Basic data alignment question

Posted by Broken Logic on Stack Overflow See other posts from Stack Overflow or by Broken Logic
Published on 2010-12-26T17:34:24Z Indexed on 2010/12/26 17:54 UTC
Read the original article Hit count: 211

Filed under:
|
|

I've been playing around to see how my computer works under the hood. What I'm interested in is seeing is what happens on the stack inside a function. To do this I've written the following toy program:

#include <stdio.h>

void __cdecl Test1(char a, unsigned long long b, char c)
{
    char c1;
    unsigned long long b1;
    char a1;
    c1 = 'b';
    b1 = 4;
    a1 = 'r';
    printf("%d %d - %d - %d %d Total: %d\n", 
        (long)&b1 - (long)&a1, (long)&c1 - (long)&b1,
        (long)&a - (long)&c1,
        (long)&b - (long)&a, (long)&c - (long)&b,
        (long)&c - (long)&a1
        );
};

struct TestStruct
{
    char a;
    unsigned long long b;
    char c;
};

void __cdecl Test2(char a, unsigned long long b, char c)
{
    TestStruct locals;
    locals.a = 'b';
    locals.b = 4;
    locals.c = 'r';
    printf("%d %d - %d - %d %d Total: %d\n", 
        (long)&locals.b - (long)&locals.a, (long)&locals.c - (long)&locals.b,
        (long)&a - (long)&locals.c,
        (long)&b - (long)&a, (long)&c - (long)&b,
        (long)&c - (long)&locals.a
        );
};

int main()
{
    Test1('f', 0, 'o');
    Test2('f', 0, 'o');
    return 0;
}

And this spits out the following:

9 19 - 13 - 4 8 Total: 53

8 8 - 24 - 4 8 Total: 52

The function args are well behaved but as the calling convention is specified, I'd expect this. But the local variables are a bit wonky. My question is, why wouldn't these be the same? The second call seems to produce a more compact and better aligned stack.

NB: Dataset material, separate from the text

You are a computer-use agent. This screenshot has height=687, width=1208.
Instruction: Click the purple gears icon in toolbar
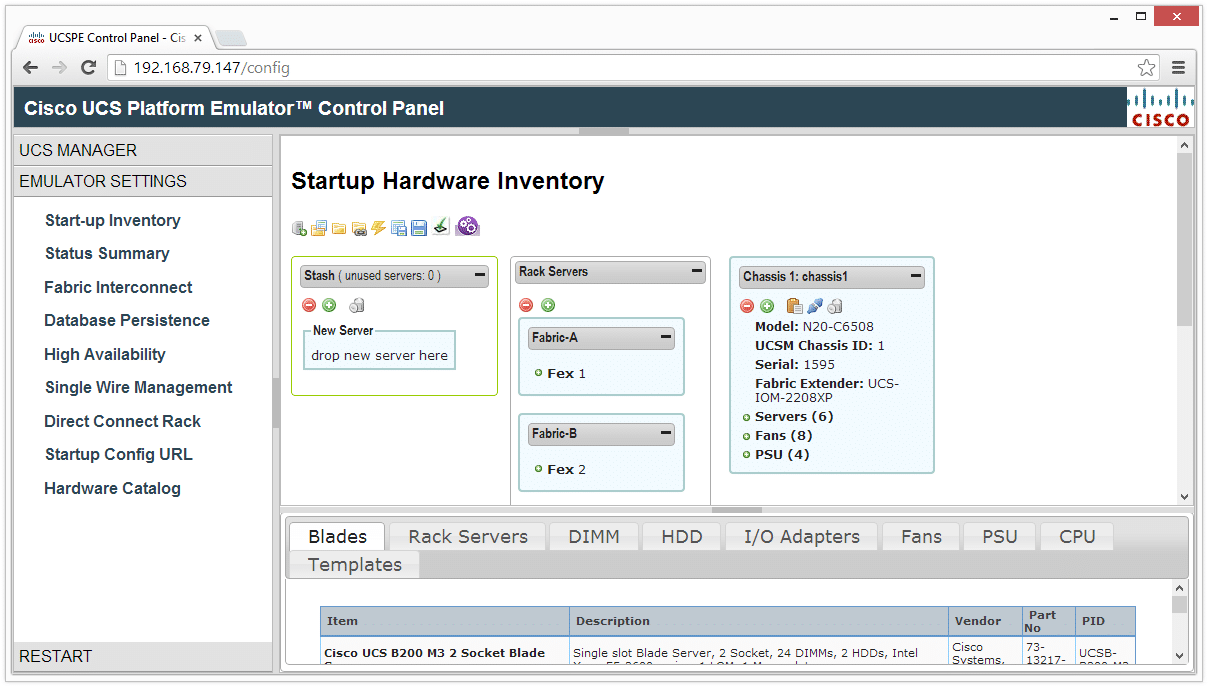click(467, 227)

Looking at the ASM is unenlightening (at least to me), as the variable addresses are still aliased there. So I guess this is really a question about the assembler itself allocates the stack to local variables.

I realise that any specific answer is likely to be platform specific. I'm more interested in a general explanation unless this quirk really is platform specific. For the record though, I'm compiling with VS2010 on a 64bit Intel machine.